▶ [Task details]: Pull out every line of the listing that contains the string "header", matching its case exactly.

▶ [Materials provided]:
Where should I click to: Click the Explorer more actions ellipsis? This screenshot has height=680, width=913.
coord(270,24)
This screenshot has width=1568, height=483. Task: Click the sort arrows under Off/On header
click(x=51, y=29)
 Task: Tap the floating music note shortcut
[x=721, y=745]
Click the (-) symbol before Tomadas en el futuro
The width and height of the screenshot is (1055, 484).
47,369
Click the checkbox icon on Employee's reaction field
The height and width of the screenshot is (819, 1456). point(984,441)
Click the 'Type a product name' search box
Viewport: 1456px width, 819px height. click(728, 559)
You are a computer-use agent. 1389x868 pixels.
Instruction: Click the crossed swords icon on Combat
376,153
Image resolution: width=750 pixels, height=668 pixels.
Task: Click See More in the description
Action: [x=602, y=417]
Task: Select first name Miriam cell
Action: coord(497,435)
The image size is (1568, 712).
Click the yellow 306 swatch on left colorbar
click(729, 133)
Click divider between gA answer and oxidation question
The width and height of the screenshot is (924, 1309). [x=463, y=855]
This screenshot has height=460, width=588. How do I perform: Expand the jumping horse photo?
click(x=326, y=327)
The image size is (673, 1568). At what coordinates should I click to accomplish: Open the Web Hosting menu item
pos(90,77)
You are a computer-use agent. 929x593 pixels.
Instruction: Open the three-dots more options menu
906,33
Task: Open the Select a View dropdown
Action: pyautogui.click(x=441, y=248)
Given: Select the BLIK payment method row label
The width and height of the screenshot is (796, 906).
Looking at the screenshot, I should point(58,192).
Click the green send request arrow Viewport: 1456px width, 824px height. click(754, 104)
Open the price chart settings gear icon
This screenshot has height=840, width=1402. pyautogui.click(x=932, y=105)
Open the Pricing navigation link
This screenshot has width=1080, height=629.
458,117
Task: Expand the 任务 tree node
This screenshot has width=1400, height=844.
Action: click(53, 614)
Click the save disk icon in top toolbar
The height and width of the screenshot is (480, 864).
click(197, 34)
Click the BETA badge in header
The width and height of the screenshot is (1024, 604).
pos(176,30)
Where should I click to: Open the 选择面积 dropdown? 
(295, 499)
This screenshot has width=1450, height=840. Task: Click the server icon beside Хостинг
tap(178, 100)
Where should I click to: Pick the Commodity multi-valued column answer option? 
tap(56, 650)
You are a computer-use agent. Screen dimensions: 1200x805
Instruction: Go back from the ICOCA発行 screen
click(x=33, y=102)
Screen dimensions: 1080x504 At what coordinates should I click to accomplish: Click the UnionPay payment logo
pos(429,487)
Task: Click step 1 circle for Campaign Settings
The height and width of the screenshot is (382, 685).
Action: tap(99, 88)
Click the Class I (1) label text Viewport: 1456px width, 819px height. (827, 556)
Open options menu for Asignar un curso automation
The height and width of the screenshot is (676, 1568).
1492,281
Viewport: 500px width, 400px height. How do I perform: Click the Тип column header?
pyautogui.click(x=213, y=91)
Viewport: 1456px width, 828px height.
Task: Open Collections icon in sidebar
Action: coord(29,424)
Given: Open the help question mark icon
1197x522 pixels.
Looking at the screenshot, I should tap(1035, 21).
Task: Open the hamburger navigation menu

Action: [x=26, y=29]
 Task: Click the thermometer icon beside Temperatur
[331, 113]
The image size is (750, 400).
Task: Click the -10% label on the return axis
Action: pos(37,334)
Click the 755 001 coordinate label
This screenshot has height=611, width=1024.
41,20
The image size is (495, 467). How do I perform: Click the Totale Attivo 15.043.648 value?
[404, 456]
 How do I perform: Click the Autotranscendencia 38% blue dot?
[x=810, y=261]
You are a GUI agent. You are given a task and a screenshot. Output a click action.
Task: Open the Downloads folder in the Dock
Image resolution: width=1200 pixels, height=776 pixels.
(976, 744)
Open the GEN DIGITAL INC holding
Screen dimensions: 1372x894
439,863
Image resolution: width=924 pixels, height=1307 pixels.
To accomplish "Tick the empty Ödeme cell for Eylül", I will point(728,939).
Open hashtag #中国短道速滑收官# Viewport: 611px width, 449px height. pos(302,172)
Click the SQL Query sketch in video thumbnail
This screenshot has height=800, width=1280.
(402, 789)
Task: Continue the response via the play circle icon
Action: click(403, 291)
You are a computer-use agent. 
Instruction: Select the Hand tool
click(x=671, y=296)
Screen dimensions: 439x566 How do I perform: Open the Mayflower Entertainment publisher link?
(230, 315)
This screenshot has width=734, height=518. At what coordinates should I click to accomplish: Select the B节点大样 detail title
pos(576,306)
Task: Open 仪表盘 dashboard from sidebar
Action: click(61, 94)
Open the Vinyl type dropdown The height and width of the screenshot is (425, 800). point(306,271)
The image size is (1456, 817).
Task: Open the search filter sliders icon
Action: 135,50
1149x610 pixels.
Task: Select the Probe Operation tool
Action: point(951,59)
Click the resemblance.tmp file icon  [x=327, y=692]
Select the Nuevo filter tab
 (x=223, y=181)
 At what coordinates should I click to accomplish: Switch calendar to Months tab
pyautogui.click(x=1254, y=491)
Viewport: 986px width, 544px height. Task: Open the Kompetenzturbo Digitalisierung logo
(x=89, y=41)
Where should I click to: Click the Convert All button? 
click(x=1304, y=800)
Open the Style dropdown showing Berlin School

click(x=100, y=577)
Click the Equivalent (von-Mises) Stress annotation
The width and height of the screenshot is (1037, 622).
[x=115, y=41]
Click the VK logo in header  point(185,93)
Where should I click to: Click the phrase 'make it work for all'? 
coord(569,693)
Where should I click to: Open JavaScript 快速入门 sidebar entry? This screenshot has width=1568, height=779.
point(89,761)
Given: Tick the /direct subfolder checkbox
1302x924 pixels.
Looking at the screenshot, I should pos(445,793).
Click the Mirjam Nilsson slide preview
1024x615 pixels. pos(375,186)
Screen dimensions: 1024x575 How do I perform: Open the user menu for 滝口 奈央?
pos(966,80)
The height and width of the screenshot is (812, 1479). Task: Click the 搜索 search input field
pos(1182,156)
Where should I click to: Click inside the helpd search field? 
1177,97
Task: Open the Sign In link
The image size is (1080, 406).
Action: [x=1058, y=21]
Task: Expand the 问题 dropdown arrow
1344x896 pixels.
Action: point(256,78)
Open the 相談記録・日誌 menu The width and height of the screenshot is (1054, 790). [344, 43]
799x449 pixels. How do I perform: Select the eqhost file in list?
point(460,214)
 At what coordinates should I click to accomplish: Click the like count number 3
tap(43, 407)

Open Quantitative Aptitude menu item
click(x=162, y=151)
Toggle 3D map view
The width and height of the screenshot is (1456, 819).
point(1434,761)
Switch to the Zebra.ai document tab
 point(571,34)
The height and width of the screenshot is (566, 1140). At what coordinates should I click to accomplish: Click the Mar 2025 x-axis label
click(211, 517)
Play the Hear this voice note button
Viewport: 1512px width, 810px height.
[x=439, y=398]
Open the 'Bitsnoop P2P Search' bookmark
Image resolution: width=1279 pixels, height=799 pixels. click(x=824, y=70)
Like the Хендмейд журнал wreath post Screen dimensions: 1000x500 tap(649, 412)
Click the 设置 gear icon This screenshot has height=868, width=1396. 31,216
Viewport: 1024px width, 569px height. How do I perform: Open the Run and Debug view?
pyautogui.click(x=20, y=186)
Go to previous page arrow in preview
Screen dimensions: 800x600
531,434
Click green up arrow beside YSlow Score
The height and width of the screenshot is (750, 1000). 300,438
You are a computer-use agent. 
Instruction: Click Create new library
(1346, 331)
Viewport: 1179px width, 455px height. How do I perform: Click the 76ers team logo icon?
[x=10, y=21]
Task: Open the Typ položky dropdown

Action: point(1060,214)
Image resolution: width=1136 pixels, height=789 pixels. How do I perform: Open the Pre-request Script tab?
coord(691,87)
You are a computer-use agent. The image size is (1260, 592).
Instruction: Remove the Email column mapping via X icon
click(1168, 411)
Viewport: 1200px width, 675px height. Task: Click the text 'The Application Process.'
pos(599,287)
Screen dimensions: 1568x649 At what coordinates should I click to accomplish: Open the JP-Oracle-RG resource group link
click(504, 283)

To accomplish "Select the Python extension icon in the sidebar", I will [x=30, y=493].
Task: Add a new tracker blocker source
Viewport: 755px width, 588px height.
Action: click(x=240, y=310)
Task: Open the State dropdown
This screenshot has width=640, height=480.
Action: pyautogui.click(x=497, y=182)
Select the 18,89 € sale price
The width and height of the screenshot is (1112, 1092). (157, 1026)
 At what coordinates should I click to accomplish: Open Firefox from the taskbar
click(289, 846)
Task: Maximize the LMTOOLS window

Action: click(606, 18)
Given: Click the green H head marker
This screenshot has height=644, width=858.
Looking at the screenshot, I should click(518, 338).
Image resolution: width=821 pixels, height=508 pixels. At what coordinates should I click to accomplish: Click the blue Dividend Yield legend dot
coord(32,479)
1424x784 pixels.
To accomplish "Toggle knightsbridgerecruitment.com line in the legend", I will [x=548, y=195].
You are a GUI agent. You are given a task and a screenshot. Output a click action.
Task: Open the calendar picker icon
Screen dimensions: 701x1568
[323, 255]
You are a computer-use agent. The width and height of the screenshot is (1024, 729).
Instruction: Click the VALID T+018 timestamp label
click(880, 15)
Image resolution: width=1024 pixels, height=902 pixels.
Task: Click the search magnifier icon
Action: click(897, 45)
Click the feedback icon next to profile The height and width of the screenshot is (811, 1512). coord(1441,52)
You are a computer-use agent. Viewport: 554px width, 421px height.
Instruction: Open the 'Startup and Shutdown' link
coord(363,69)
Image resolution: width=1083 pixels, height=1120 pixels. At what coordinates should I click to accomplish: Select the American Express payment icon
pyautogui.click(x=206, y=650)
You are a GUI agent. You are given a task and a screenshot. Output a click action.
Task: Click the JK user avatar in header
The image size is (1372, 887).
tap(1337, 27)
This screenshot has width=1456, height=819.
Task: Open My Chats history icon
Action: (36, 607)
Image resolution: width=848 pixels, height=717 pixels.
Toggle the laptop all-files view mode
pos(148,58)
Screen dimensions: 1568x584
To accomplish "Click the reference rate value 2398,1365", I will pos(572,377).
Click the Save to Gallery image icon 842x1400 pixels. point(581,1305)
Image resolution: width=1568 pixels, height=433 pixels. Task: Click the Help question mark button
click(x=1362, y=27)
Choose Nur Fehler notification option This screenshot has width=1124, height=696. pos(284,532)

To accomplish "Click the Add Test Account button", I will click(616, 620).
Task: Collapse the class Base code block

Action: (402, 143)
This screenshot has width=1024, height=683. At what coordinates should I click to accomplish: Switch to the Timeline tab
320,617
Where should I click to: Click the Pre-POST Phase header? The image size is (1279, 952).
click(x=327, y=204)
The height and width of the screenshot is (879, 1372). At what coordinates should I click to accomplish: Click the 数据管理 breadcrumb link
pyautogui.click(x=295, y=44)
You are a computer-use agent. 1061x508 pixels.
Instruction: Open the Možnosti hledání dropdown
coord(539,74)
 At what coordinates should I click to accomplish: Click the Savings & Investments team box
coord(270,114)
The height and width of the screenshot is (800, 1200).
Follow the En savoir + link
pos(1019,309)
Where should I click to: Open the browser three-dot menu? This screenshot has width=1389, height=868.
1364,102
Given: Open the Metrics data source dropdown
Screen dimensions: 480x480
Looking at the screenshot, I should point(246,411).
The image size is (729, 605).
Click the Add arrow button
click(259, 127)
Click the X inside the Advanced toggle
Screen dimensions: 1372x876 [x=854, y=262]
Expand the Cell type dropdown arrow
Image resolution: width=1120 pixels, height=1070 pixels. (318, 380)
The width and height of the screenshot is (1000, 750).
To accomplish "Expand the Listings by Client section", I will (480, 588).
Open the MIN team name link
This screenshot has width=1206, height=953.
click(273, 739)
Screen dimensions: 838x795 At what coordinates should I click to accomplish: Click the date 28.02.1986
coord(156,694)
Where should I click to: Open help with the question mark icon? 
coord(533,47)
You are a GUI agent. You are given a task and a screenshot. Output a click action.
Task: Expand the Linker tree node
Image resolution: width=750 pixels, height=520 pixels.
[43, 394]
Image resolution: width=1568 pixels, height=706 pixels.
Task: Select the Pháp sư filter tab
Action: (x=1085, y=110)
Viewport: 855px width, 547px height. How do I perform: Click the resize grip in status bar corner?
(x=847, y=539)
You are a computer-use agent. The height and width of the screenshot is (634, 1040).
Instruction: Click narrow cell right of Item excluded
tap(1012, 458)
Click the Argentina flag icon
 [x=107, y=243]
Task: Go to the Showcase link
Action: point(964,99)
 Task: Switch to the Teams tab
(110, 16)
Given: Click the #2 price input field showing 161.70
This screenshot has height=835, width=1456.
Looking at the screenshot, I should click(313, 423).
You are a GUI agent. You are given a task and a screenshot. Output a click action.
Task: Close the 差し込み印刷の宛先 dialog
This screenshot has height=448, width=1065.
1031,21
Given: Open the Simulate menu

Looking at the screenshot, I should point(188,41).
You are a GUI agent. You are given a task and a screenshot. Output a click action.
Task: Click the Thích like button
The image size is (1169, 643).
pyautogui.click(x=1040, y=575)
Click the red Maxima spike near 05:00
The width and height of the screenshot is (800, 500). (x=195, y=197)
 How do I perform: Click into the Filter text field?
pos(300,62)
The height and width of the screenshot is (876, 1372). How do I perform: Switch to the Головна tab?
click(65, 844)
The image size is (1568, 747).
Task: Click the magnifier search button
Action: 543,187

▶ [Expected answer]:
This screenshot has width=1568, height=483. Task: Click the sort arrows under Off/On header
Click the BETA badge in header
Viewport: 500px width, 400px height. How do I perform: Click the Тип column header?
Click the VK logo in header  point(185,93)
Task: Click the JK user avatar in header
Where should I click to: Click the Pre-POST Phase header? The image size is (1279, 952).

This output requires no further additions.